O registro remoto, segundo ainda o documento, só pode ser feito por “parlamentar que esteja no desempenho de missão autorizada pela Câmara dos Deputados”.
Segue o texto: “O conceito de missão autorizada é estritamente definido pelo RICD [regimento interno] como uma representação oficial da Câmara, para cumprir missão temporária, devidamente autorizada e comunicada”.
“Trata-se, portanto, de uma exceção que se aplica a uma atividade parlamentar específica, formal e de conhecimento da Casa”, diz ainda o parecer publicado por Motta.

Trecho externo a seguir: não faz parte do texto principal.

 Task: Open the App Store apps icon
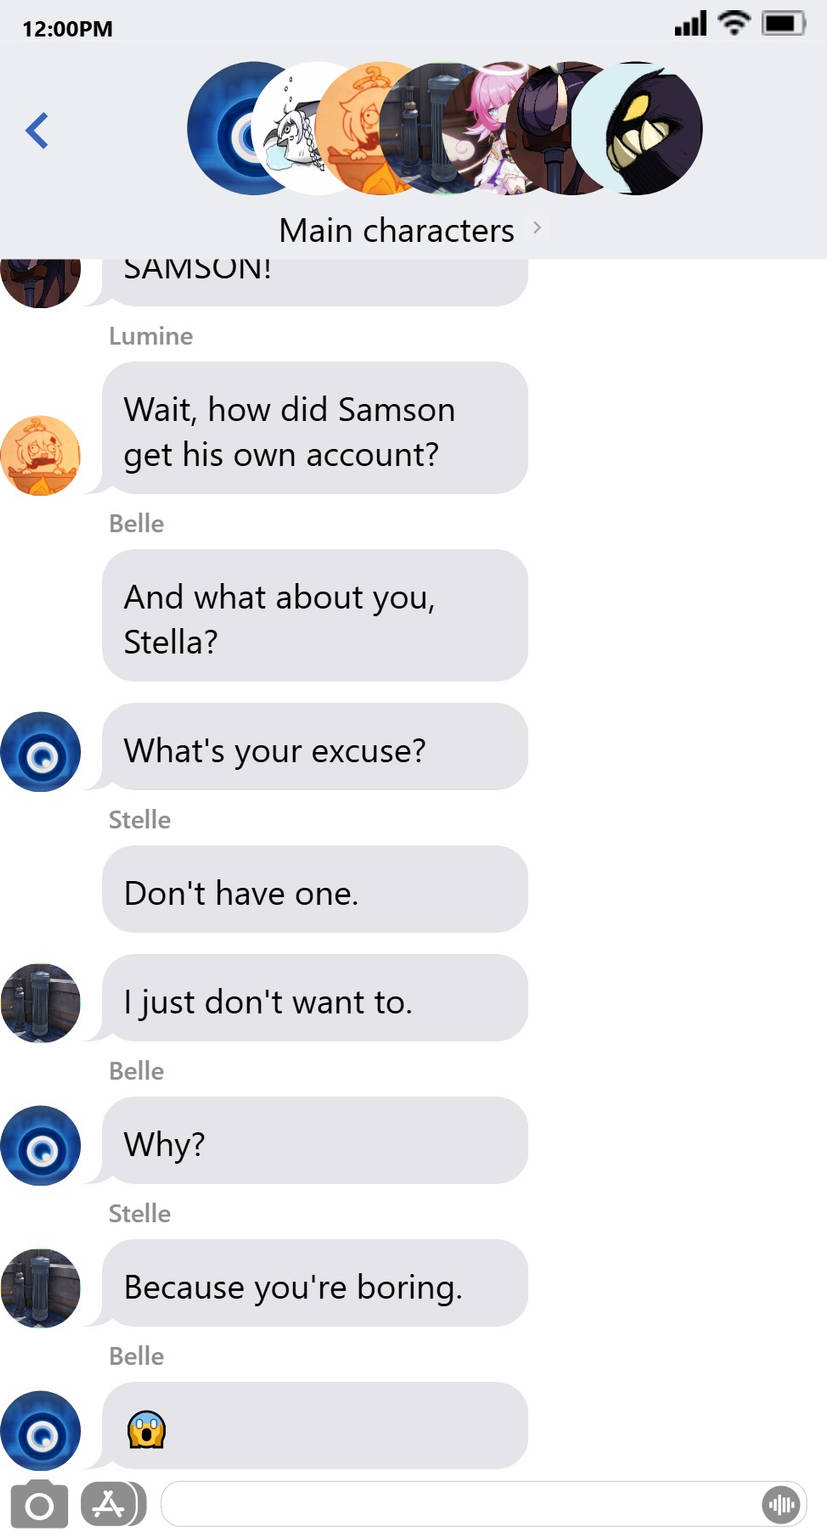point(109,1505)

Um outro artigo “impõe um dever claro e inafastável a todos os membros da Casa: ‘Para afastar-se do território nacional, o Deputado deverá dar prévia ciência à Câmara, por intermédio da Presidência, indicando a natureza do afastamento e sua duração estimada’.””
A informação prévia seria um requisito “mandatório para qualquer ausência do país, independentemente de sua natureza, seja ela particular ou em missão oficial”.
Eduardo Bolsonaro não comunicou previamente à Câmara que sairia do país, mas apenas quando já estava nos EUA, pelas redes sociais, num declarado auto-exílio.
Além disso, diz o parecer, “não obstante ser o exercício do mandato inerentemente presencial, a função de Líder o é com ainda maior intensidade. A ausência física do parlamentar do país o impede de exercer prerrogativas e deveres essenciais à Liderança, tornando seu exercício meramente simbólico e em desacordo com as normas regimentais”.